Haïti : l'ONU préoccupée par les conséquences du retard pris par l'organisation des élections

La Représentante spéciale du Secrétaire général pour Haïti, Sandra Honoré. Photo: ONU

28 août 2013 – La Représentante spéciale du Secrétaire général pour Haïti, Sandra Honoré, a affirmé mercredi qu'en dépit d'une situation sécuritaire relativement calme dans ce pays, des manifestations marquées par des slogans antigouvernementaux se multiplient, reflétant le mécontentement social et économique, s'agissant en particulier de l'impasse du processus électoral.

Devant le Conseil de sécurité, où elle s'est rendue pour la première fois depuis sa nomination à la tête de la Mission de stabilisation des Nations Unies en Haïti (MINUSTAH), Mme Honoré a salué la présentation au Parlement, par le Président Michel Martelly, du projet de loi électorale. Elle a prévenu que si les dispositions de la loi électorale de 2009 venaient à être appliquées, et que si les élections sénatoriales ne se déroulent pas d'ici à janvier 2014, le Sénat, et par conséquent tout le Parlement, risquaient d'être inopérants.

« Dans ce cas, on ne peut exclure une possible mobilisation des forces de l'opposition et de la société civile qui pourrait déstabiliser la situation politique et sécuritaire en Haïti », a averti la Représentante spéciale.

Dans un climat de polarisation marqué, entre autres, par la mort d'un juge et le lancement d'une série de mandats d'arrêt contre des individus liés à l'enquête sur les actes de corruption reprochés au Premier Ministre et à d'autres responsables gouvernementaux, Mme Honoré n'a de cesse, a-t-elle dit, d'encourager le dialogue et d'approcher le corps diplomatique présent en Haïti pour qu'il déploie tous les efforts possibles afin de garantir la continuité des institutions du pays, en particulier celle du Parlement, au-delà de janvier 2014.
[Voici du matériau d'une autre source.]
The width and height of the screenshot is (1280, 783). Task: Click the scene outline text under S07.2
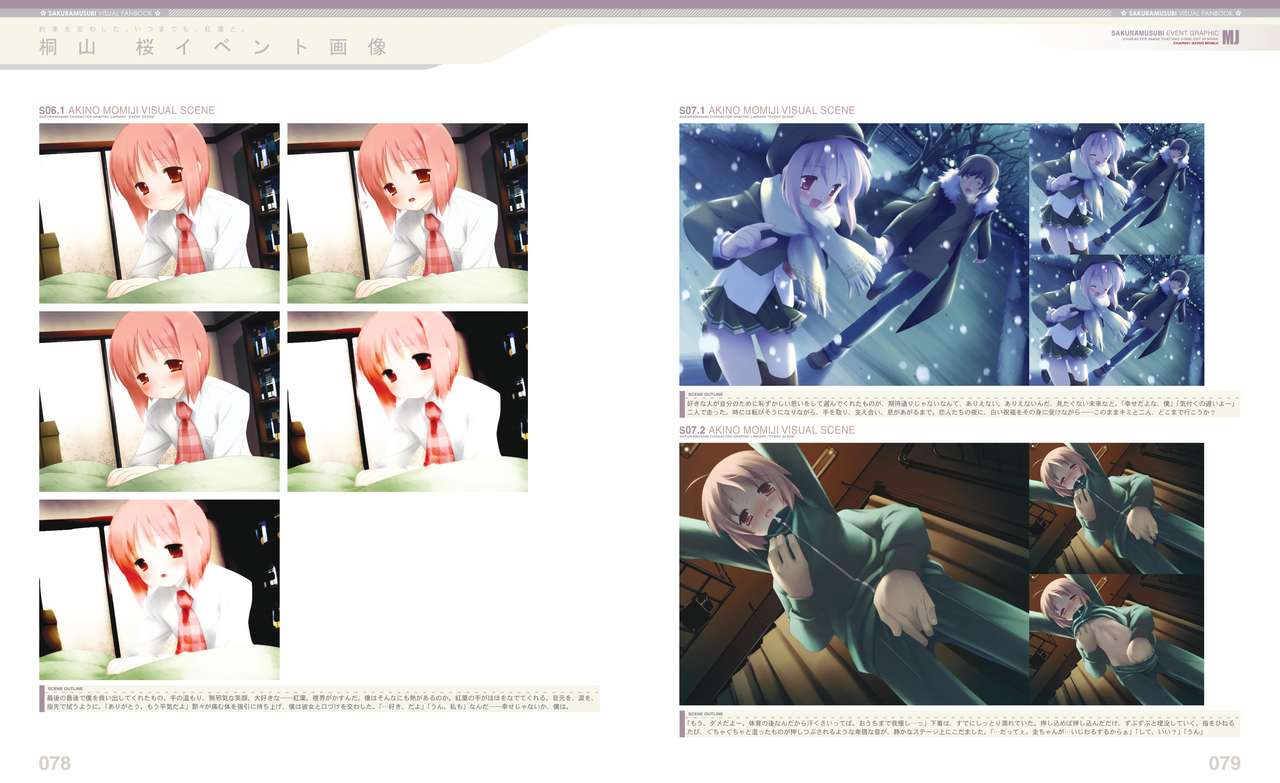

« La MINUSTAH a poursuivi ses efforts de bons offices sur la promotion du dialogue entre les différentes parties prenantes pour surmonter l'impasse dans laquelle se trouve le processus électoral, a souligné Mme Honoré.

« Les relations tendues entre pouvoirs exécutif et législatif ont empêché l'adoption d'un agenda législatif consensuel. Cette situation a aussi empêché les progrès dans des réformes cruciales, comme les lois sur le blanchiment d'argent et le financement des partis politiques, ou encore la révision du Code pénal et du Code de procédure pénale », a-t-elle insisté.

Avec l'appui de la MINUSTAH, les performances de la Police nationale se sont nettement améliorées, a indiqué la Représentante spéciale, en prévenant que le renforcement de cette Police demeure un critère essentiel de la stabilisation, d'autant plus que la Mission a commencé la consolidation de sa présence.

Celle-ci poursuit, selon la Représentante spéciale, son travail afin de convaincre ses interlocuteurs nationaux de la nécessité d'un consensus politique minimal pour la tenue des élections le plus tôt possible, ainsi que d'un accord portant sur la continuité des institutions.